46th Mayor of Cleveland
- In office January 3, 1941 – December 31, 1941
- Preceded by: Harold Hitz Burton
- Succeeded by: Frank J. Lausche

Personal details
- Born: October 10, 1884 Newmarket, Flintshire, Wales, United Kingdom
- Died: February 14, 1958 (aged 73) Cleveland, Ohio, U.S.
- Party: Republican
- Spouse: Jane Rankin ​(m. 1913)​
- Children: 5
- Education: Cleveland School of Law (LLB)

= Edward J. Blythin =

American politician

Edward Blythin (October 10, 1884 – February 14, 1958) was an American politician and jurist of the Republican party who served as the 46th mayor of Cleveland, Ohio.

==Life and career==
Blythin was born October 10, 1884, in the small village of Newmarket in Flintshire, Wales, United Kingdom. His father was a farmer. Relatively well-educated, he became a bookkeeper for a coal company in Wales.

In 1906, he emigrated, ending up in Cleveland, Ohio, where he landed another bookkeeping job, for a real estate agency, a job he held for 10 years. During this time, he attended Cleveland State University College of Law at night, earning his law degree in 1916.

Blythin then turned to the practice of law. In 1935, Blythin accepted appointment as an assistant to the Cleveland city law director. He became law director in 1940. In January 1941, when Harold H. Burton resigned as Cleveland mayor in order to take a seat in the United States Senate, Blythin, as law director, automatically succeeded Burton to the mayor's office. In November, however, Blythin failed to win election to the seat, losing to Democrat Frank Lausche.

In 1943, Blythin left private law practice to accept an executive position at Western Reserve University.

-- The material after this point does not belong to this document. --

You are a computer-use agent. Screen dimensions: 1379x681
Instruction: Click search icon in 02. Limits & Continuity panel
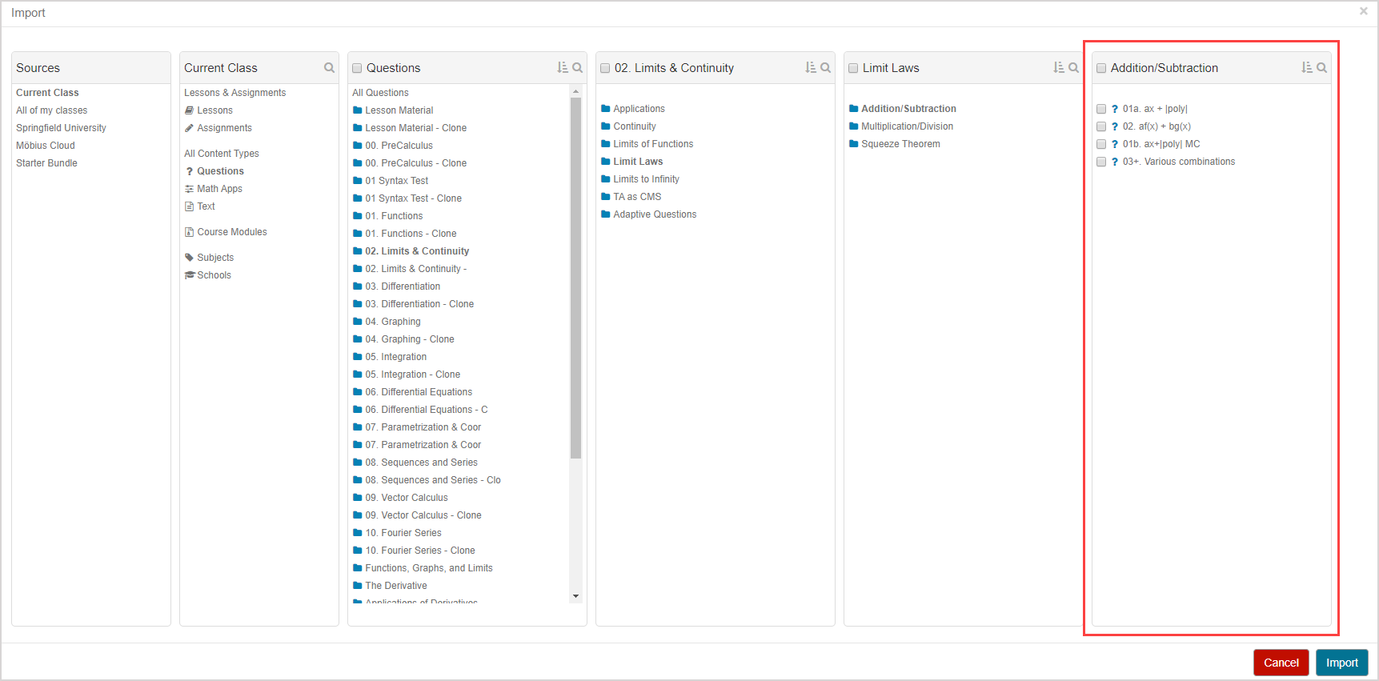[x=825, y=68]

In 1949, Blythin was elected to a judgeship in the Cuyahoga County Court of Common Pleas, where he served until his death. During his tenure on the court, Blythin presided over the notorious 1954 murder trial of Sam Sheppard. His stewardship of the trial was later overturned by the United States Supreme Court, which termed the trial "a Roman Holiday." In 1964, years after Blythin’s death, network television personality and newspaper columnist Dorothy Kilgallen announced at the Overseas Press Club in New York that in a private conference just prior to the start of jury selection for Sheppard’s trial, Blythin had told her he believed Sheppard was guilty. According to statements made by Blythin’s friends and family members years after he died, this private conference never occurred and was Kilgallen’s retaliation for the judge admonishing her for allegedly having shown up late and disrupted the court proceedings. However, the appellate record contains affidavits signed by others, including court clerk Edward Murray, who claimed to have heard Judge Blythin make statements, before jury selection started, that were similar to the statement Kilgallen claimed to have heard.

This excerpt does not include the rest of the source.